Problem to work on: Using the data below, show every line where the word "Given" occurs.

(Collected data)
+===+
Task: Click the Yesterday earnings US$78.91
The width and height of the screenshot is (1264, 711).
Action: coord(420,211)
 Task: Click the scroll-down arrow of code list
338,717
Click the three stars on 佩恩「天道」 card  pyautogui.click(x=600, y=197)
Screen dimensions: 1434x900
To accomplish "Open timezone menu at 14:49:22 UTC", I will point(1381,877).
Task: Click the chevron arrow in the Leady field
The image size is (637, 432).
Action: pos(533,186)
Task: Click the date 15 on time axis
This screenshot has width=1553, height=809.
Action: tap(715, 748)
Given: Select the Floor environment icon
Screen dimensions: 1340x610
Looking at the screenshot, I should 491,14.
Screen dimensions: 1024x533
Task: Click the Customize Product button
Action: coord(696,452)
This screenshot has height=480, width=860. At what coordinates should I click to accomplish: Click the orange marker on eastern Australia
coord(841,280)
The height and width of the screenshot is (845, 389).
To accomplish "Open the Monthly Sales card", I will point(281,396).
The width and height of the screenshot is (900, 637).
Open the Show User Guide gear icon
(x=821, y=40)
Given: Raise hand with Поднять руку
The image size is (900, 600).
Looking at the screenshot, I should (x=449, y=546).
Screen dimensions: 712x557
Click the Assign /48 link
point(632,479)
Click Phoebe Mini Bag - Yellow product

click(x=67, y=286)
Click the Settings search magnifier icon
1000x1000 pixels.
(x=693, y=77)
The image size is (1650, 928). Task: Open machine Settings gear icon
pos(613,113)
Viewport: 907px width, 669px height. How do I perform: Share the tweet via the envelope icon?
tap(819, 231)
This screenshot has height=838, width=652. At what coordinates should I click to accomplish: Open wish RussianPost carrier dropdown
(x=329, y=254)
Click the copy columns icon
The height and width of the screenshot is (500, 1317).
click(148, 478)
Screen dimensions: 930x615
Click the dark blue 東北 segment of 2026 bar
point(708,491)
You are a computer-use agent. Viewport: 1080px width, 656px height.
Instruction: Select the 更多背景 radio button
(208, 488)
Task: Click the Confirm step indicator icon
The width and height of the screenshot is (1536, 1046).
+===+
Result of the task:
Given: Select the Floor environment icon
Given: Raise hand with Поднять руку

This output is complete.